I always used to buy chorizo prepackaged or from the butcher because I thought it would be too hard to make at home. After months of wondering, I finally decided to delve in and give it a shot. The results were fantastic! Now that I know how incredibly easy it is to do on my own, I’ll think twice next time I reach for a package of chorizo in the grocery store.

A lot of people think of Spanish chorizo when they read chorizo in an ingredient list, and though Mexican chorizo is different, it’s equally delicious. Spanish chorizo is a hard sausage-like cured meat (think similar to a cured hard salami), and Mexican chorizo is a soft sausage-like meat, almost like a breakfast sausage patty if you broke it up into little bite-size pieces.

I love to use chorizo in a variety of ways: anything from breakfast dishes such as huevo con chorizo, to snacks such as queso fundido, to spicing up vegetables in dishes such as calabacitas rellenas. It’s also great as a topper to tostadas or sopes.

I used a blend of three chiles to make my chorizo slightly spicy and also some chopped onion and garlic to give it the right texture. The vinegar helps with giving the meat the signature crumble of Mexican chorizo.
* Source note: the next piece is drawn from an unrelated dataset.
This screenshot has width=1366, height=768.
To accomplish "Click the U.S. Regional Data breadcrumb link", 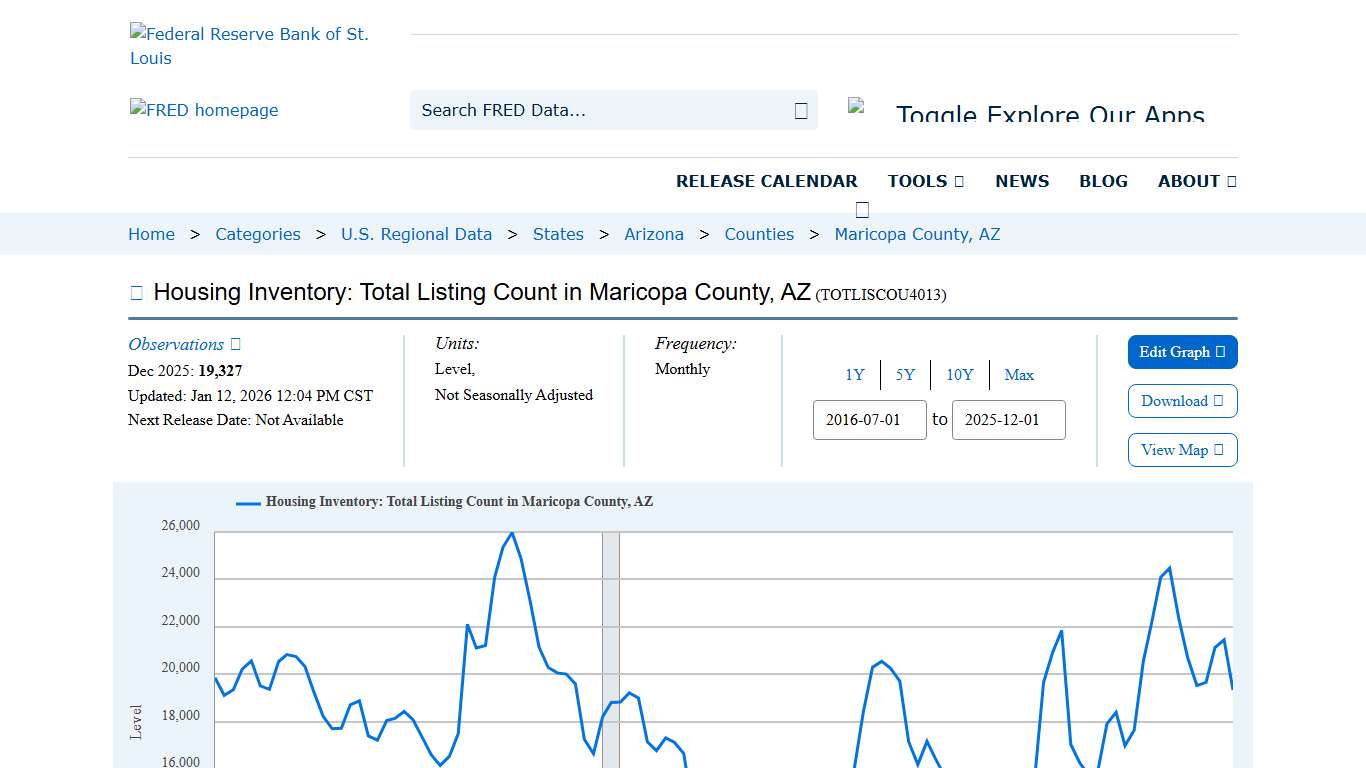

Chorizo Casero | Homemade Chorizo

Chorizo Casero | Homemade Chorizo

My chorizo recipe was recommended by the New York Times Diner's Journal in December 2011.

Ingredients

  • 1 pound ground pork
  • 2 cups of water (for soaking the chiles)
  • 4 chile guajillo
  • 3 chile de arbol
  • 1 chile ancho
  • 1/2 teaspoon Mexican oregano
  • 1/4 teaspoon black pepper
  • 1 1/2 teaspoon kosher salt
  • 2 quarter-inch thick slice of white onion (one slice will go in food processor; other will be finely chopped)
  • 7 large garlic cloves (reserve 2 for later)
  • 1 tablespoon apple cider vinegar
  • 2 tablespoons Nakano rice vinegar

Instructions

  1. Bring two cups of water to a boil and remove from heat. Tear off the chile stems and soak the chiles for at least an hour or until completely soft. When the chiles are soft, remove them from the water, drain, and discard all the water. Do not remove the seeds from the chiles.
  2. Place the chiles, oregano, salt, pepper, one quarter-inch thick slice of onion and five cloves of garlic into the food processor or blender. Run for 5-10 seconds. Add the apple cider vinegar and rice vinegar. Reseal top of food processor or blender and pulse until the mixture is a smooth paste.
  3. In a glass mixing bowl, add the ground pork and make a well in the middle of the meat. Add half of the chile mixture and gently work it into the meat. Add the second half and repeat.
  4. In the food processor add the two remaining garlic cloves and pulse a few times so that it's roughly chopped. Add to the meat and chile mixture.
  5. Finely chop the second quarter-inch thick slice of onion. Add to meat and mix well to incorporate.
  6. Transfer the chorizo to an airtight container or a plastic zippered bag and store in the refrigerator for four to six days. It needs that time to cure and for the seasoning to mellow out. If you eat it before curing it, it may taste too spicy or too salty, the garlic will be very potent and the vinegar will be strong. If you can bear to leave it alone for six days to cure, it's worth the wait.
  7. After a few days, some liquid will run off the meat, which is completely normal. You can dump it out when you notice it or you can leave it up until you're ready to cook the chorizo. Be sure to discard the liquid either way.
  8. When it's ready to be eaten, just heat a frying man over medium heat, add the chorizo and fry it up until it's crumbly and well-done. Drain over paper towels and use in your favorite dish.

Notes

You can refrigerate cooked or uncooked leftovers for a few days or freeze raw meat in an airtight container or plastic zippered bag for a few weeks.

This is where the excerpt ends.